1. COST – The cost of replacing the filter media is one aspect; others include frequency of replacement and waste disposal cost. The frequency of replacement addresses not only the annual units of media to be purchased but also the number of interactions personnel have accessing the vessel and exposing themselves to the fluid, so it involves labor and safety costs. Although it depends upon the specific filter bag, filter cartridges typically cost at least twice as much as filter bags for a given flow rate especially because multiple cartridges are required per filter bag for a given flow rate.
2. Flexibility – Bag filter vessels have the space to insert magnetic assemblies to help remove magnetic material and reduce the clogging rate of the filter bag. We use powerful 9300 gauss magnets encased in 316SS and placed into a holder that sits within the filter bag.
3. Disposal – While filter cartridges have less potential for retained fluid, the volume of cartridges to dispose of can be substantially more when compared to fewer filter bags. Using a #2 size bag filter vessel as an example for a 100 GPM application, it would require (5) 30″ long cartridges, thus five times the number of cartridges are disposed of compared to just 1 filter bag and this directly effects your waste disposal costs. In addition, if incineration is used for disposal you will discover that filter bags dry out better than a saturated and dense filter cartridge.

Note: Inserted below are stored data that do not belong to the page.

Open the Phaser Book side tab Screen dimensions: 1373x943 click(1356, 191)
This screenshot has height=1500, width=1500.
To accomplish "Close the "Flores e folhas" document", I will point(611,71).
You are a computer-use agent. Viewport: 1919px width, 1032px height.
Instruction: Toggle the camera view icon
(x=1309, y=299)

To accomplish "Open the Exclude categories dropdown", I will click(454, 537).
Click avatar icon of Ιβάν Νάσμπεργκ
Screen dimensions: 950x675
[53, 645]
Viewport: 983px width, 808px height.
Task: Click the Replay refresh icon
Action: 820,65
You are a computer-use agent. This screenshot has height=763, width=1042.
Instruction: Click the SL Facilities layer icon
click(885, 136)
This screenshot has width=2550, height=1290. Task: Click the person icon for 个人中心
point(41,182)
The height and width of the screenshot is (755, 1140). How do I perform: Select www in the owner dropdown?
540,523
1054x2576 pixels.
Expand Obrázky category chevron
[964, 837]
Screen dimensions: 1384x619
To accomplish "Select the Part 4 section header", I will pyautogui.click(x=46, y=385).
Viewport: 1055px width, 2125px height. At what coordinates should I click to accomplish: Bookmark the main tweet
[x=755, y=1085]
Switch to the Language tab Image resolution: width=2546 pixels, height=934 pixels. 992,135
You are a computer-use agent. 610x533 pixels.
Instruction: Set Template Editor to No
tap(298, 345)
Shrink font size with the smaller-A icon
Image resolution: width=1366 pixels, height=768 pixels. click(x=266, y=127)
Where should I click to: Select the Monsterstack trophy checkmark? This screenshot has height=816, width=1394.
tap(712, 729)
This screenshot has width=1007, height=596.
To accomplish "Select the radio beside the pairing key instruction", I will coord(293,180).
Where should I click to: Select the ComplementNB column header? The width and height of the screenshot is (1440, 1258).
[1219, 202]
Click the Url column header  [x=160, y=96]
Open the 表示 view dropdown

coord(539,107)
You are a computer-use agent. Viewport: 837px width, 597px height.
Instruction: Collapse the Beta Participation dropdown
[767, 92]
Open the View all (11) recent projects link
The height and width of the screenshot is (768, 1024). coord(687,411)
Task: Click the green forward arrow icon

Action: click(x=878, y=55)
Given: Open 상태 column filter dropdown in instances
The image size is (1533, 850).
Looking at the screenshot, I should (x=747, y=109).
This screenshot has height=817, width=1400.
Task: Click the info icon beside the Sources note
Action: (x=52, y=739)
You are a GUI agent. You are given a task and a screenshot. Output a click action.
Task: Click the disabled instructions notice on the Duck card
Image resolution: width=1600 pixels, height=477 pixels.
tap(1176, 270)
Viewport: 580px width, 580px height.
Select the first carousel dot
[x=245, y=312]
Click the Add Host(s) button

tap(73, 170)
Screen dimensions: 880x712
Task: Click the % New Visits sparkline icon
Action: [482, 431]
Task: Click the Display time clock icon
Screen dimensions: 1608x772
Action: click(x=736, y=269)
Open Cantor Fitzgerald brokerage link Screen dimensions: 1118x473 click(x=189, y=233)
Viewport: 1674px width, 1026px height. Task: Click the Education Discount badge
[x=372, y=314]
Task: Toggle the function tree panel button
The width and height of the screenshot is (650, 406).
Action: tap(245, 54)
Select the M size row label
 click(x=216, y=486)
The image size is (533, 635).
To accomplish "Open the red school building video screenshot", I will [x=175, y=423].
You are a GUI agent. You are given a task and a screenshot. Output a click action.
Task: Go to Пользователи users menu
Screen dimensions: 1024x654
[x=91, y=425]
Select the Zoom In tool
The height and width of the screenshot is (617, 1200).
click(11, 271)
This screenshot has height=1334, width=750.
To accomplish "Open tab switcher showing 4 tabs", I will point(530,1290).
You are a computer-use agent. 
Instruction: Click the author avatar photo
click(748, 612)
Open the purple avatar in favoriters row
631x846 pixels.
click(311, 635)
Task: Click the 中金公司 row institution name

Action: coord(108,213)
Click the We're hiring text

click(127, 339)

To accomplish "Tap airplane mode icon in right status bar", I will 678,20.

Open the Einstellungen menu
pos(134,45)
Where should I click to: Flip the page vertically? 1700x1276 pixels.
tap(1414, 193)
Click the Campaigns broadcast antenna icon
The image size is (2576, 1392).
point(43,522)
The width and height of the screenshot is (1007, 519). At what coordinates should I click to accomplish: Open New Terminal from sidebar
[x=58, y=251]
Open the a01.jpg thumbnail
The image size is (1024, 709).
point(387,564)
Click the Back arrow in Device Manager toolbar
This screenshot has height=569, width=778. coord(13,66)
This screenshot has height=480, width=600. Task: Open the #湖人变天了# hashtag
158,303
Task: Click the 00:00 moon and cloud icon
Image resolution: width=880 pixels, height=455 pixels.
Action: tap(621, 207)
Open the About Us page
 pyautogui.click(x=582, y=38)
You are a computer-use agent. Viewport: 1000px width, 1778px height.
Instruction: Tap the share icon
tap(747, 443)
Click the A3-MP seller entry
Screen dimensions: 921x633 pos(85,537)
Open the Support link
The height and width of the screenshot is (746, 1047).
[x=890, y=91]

4. Viscosity – For viscosities >50cP tend to favor filter bags due to their larger surface area (especially pleated designs), which would otherwise require many more cartridges. Likewise, for high flow rate applications the number of filter cartridges required becomes impractical.
5. Complexity – Since the sealing of cartridge filter assemblies is more complex (requiring washers, nuts and sealing plates) replacing them can be a tedious procedure. When compared to a single filter bag system, the vessel-cleaning step is not necessary and thus there is less fluid disposal. There are also no nuts/washers involved and no tools are required at all to swap-out a filter bag and therefore typically the time spent for each change-out is ½ what the cartridge system requires. If you invest in more expensive, high particle loading filter bag designs, the frequency of change-outs would be less, maximizing the reduction in labor.
6. Reduced Contamination – When a filter bag is removed from the vessel the likelihood of particles bypassing the filter media is reduced because there are only two sealing points, between the restrainer (support) basket/housing and between the bag/restrainer basket. Thus, the retained particles fall into the filter bag, so when it is removed all the particles are removed with it. Conversely, the flow path for filter cartridges is from the outside to the inside, so when removed from the vessel, the discharge port is exposed to the filter vessel area that was exposed to the unfiltered fluid, hence there is an increased chance of particle bypass. Often multiple cartridges are required per vessel thus the number of sealing points can be significantly more when compared to a bag filter system. A thorough cleaning of the vessel prior to installing the replacement cartridges reduces potential for such cross contamination, but such additional labor & time should be factored into the overall operating cost of the filter system.